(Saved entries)
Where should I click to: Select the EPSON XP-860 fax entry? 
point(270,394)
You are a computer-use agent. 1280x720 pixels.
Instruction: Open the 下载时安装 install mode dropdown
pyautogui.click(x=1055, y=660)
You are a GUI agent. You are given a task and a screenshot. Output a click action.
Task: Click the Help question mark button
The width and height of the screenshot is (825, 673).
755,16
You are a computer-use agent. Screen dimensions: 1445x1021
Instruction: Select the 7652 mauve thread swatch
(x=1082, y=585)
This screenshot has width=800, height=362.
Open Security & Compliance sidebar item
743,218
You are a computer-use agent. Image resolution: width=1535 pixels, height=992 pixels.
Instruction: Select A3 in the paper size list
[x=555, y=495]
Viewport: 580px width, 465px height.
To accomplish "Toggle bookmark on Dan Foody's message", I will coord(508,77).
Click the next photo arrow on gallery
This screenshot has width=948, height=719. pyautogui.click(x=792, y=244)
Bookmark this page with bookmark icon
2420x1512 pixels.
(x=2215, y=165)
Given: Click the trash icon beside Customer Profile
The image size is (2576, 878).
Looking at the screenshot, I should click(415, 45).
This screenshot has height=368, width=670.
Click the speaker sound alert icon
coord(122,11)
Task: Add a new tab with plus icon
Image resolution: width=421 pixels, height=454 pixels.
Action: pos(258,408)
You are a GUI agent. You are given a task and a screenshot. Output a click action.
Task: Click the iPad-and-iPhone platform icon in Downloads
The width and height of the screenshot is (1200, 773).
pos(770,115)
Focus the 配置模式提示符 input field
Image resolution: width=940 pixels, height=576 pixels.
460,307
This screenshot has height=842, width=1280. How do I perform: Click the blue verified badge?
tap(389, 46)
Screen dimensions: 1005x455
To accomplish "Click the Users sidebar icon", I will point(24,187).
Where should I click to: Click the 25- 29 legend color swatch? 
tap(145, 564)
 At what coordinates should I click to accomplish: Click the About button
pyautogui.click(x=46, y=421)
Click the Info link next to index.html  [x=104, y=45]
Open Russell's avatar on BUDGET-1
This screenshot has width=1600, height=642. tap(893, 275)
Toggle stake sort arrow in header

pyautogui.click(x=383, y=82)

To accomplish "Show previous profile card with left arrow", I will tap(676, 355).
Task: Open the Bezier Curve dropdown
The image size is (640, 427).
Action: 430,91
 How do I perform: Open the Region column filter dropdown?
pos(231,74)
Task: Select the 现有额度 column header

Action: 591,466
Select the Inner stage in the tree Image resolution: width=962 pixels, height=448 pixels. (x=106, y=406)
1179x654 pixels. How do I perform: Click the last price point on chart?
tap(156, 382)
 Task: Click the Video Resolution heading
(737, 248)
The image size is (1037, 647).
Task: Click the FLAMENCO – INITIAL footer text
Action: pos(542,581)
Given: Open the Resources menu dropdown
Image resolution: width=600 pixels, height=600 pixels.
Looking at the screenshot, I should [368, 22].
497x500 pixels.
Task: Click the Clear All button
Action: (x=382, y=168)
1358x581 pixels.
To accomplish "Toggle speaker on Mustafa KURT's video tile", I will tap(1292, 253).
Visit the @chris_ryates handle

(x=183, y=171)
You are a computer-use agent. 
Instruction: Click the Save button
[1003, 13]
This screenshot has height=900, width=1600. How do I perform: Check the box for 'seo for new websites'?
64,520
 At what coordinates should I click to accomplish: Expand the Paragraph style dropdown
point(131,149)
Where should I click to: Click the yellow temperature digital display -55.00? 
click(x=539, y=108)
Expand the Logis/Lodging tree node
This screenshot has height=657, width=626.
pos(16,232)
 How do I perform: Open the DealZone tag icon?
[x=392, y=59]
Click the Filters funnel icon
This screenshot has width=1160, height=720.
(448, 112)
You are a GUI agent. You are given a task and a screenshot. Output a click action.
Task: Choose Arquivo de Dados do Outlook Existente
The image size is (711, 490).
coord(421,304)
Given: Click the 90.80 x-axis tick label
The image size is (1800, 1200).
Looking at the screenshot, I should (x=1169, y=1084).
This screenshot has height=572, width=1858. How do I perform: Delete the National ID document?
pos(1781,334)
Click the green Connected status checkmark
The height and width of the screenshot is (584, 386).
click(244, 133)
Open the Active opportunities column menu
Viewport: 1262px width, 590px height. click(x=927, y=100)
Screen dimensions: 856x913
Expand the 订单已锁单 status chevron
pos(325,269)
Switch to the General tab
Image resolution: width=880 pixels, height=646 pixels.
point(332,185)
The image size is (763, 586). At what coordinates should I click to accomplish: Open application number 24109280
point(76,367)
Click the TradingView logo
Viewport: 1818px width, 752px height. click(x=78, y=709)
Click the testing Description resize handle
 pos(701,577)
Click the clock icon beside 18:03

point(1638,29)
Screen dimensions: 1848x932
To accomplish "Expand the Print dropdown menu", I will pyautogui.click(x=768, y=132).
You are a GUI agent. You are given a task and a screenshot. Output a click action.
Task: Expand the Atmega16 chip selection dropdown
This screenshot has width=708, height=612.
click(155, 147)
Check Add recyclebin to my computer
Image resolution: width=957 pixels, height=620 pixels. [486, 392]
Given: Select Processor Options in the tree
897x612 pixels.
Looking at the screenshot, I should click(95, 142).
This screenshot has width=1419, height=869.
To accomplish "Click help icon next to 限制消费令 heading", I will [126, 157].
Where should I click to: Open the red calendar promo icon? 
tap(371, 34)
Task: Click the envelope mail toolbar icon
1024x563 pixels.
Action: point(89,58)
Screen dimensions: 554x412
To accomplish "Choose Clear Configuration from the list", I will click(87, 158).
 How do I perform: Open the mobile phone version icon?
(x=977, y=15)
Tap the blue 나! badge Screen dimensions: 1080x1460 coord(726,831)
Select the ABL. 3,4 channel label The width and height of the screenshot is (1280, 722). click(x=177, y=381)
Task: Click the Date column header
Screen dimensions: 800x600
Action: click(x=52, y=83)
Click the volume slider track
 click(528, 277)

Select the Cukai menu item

- **Assignment**
Using the entries above, give back exactly the line containing "This screenshot has height=368, width=670.", the line containing "Task: Click the iPad-and-iPhone", and every line between them, and nothing else.

- **Solution to the exercise**
This screenshot has height=368, width=670.
Click the speaker sound alert icon
coord(122,11)
Task: Add a new tab with plus icon
Image resolution: width=421 pixels, height=454 pixels.
Action: pos(258,408)
You are a GUI agent. You are given a task and a screenshot. Output a click action.
Task: Click the iPad-and-iPhone platform icon in Downloads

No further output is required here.